[Opening Given data section]

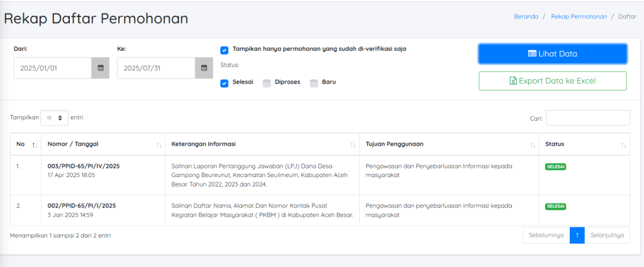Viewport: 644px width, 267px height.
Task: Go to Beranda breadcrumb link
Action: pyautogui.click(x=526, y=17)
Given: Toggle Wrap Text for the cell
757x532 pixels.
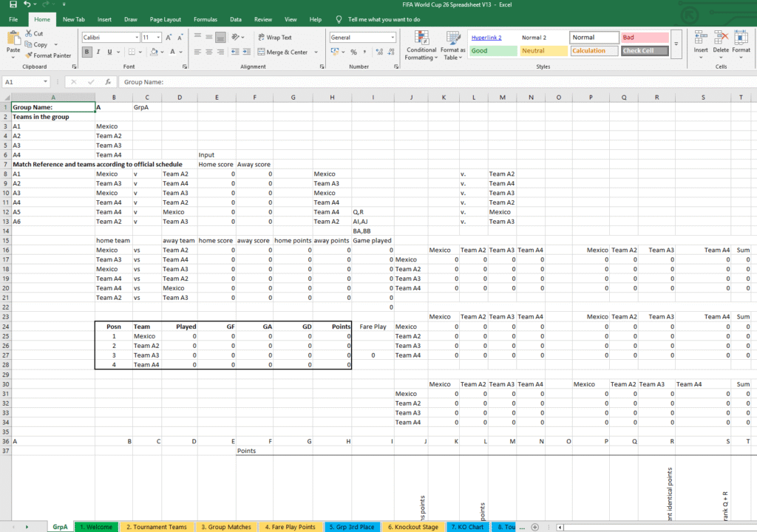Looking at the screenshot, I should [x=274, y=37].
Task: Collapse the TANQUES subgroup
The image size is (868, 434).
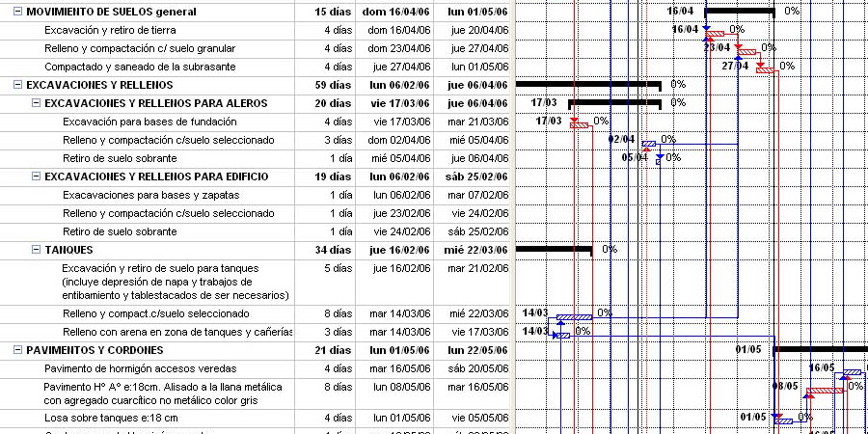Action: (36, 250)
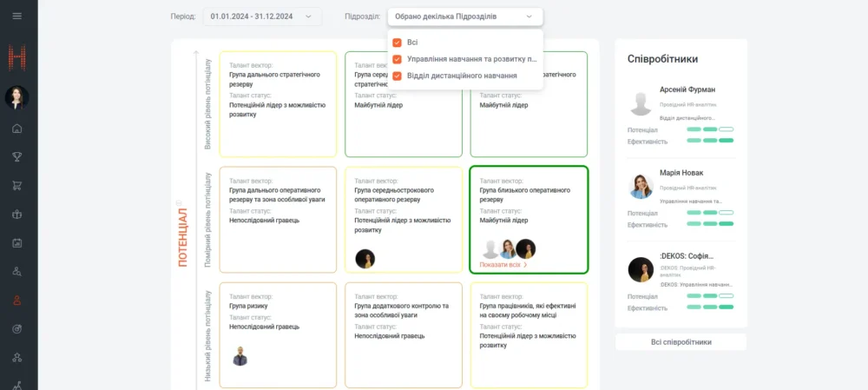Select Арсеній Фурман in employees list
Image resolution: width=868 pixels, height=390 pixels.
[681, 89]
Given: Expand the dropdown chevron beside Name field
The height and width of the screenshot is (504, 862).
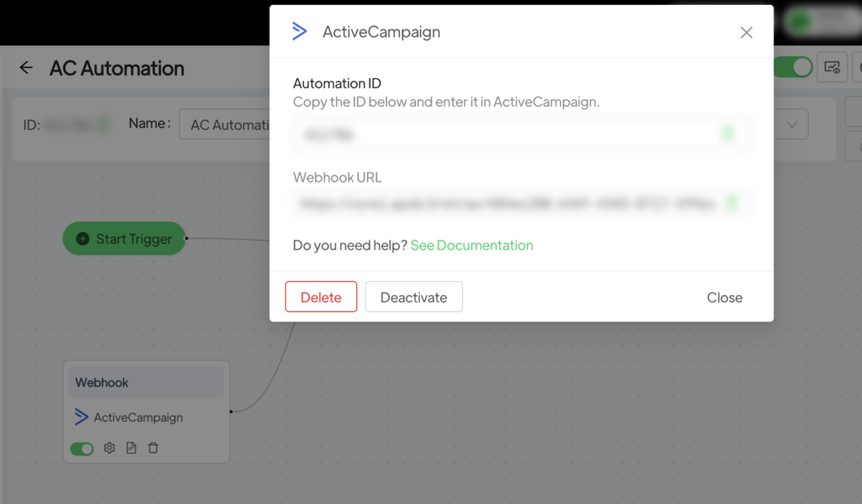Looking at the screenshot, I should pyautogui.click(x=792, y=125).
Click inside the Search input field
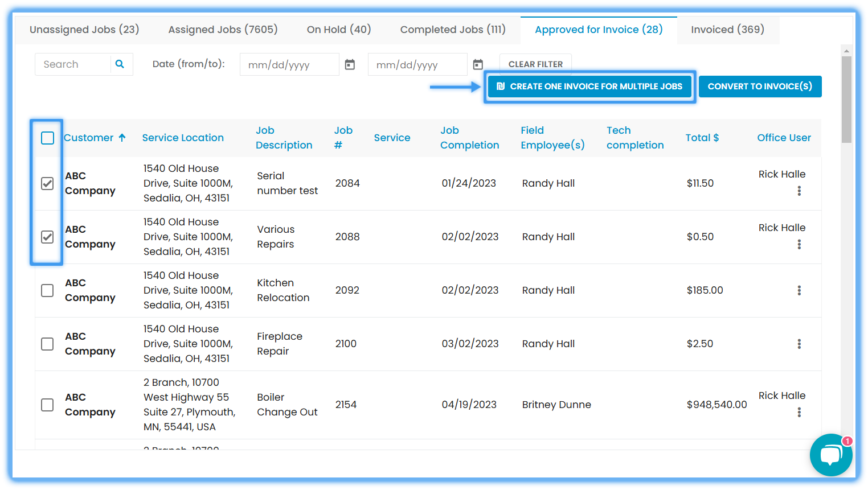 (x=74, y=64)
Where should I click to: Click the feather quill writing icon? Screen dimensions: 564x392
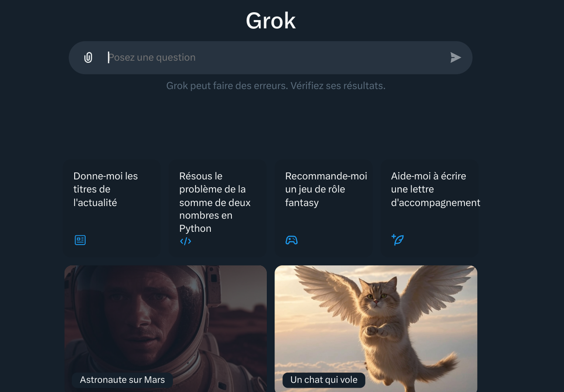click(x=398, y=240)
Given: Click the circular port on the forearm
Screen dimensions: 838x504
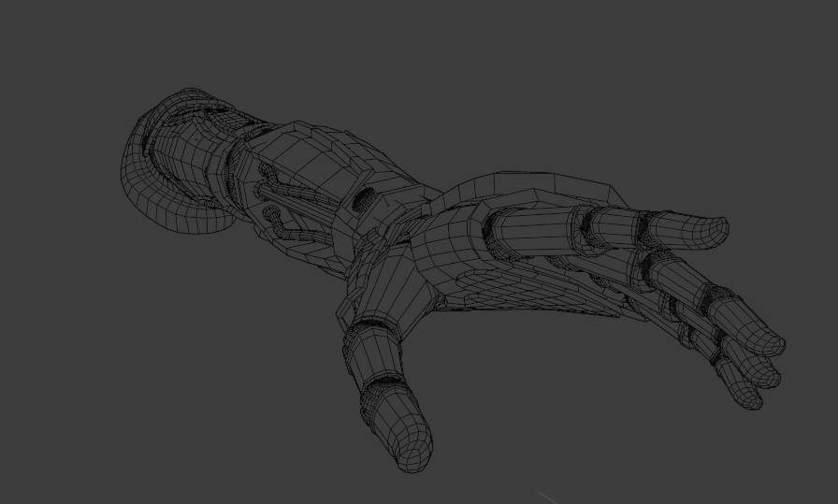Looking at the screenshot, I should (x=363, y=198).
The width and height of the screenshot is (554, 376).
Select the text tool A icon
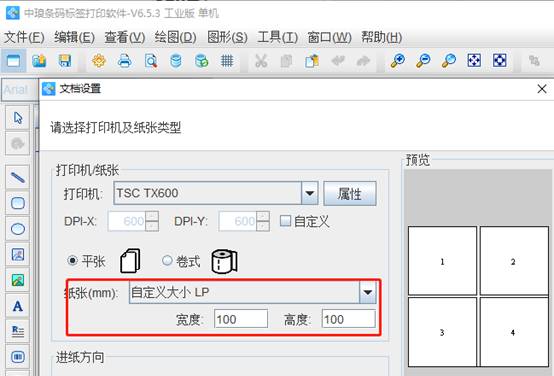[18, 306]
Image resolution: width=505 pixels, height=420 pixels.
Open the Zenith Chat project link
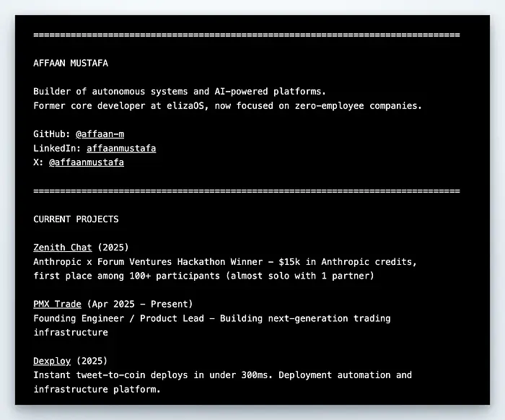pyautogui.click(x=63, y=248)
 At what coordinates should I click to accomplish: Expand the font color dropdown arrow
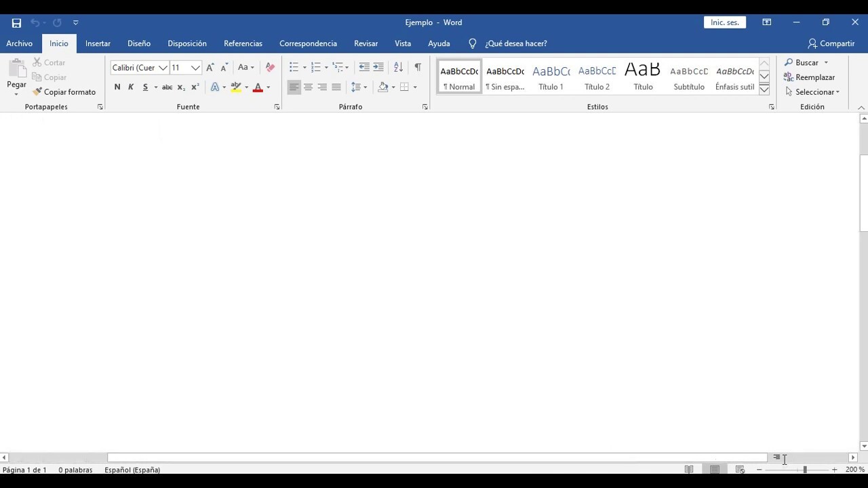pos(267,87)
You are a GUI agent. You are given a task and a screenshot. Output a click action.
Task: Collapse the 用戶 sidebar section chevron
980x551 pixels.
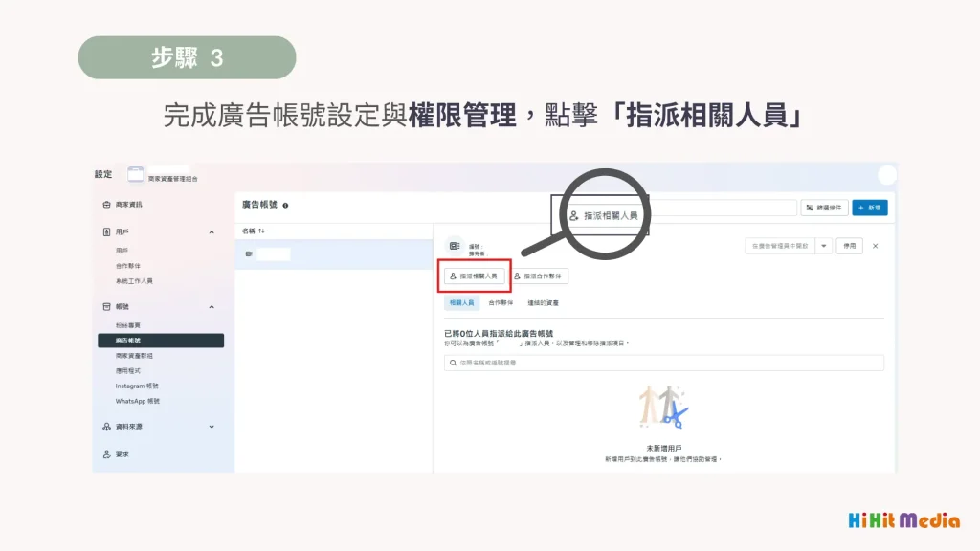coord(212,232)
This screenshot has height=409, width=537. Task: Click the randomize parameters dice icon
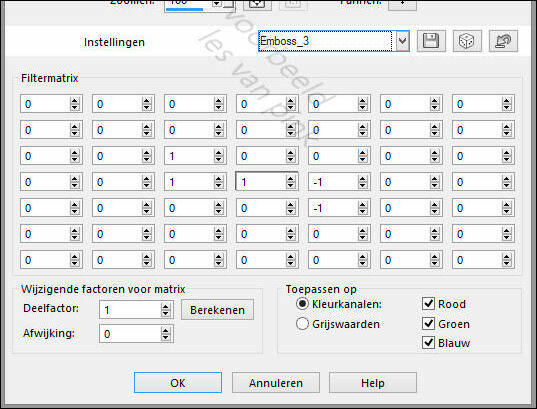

[Closing Given data section]

_Work order:_ Please go through the data above and copy each line that has the word "Collapse".

_Output below:_
Task: Collapse the TANQUES subgroup
Task: Collapse the 用戶 sidebar section chevron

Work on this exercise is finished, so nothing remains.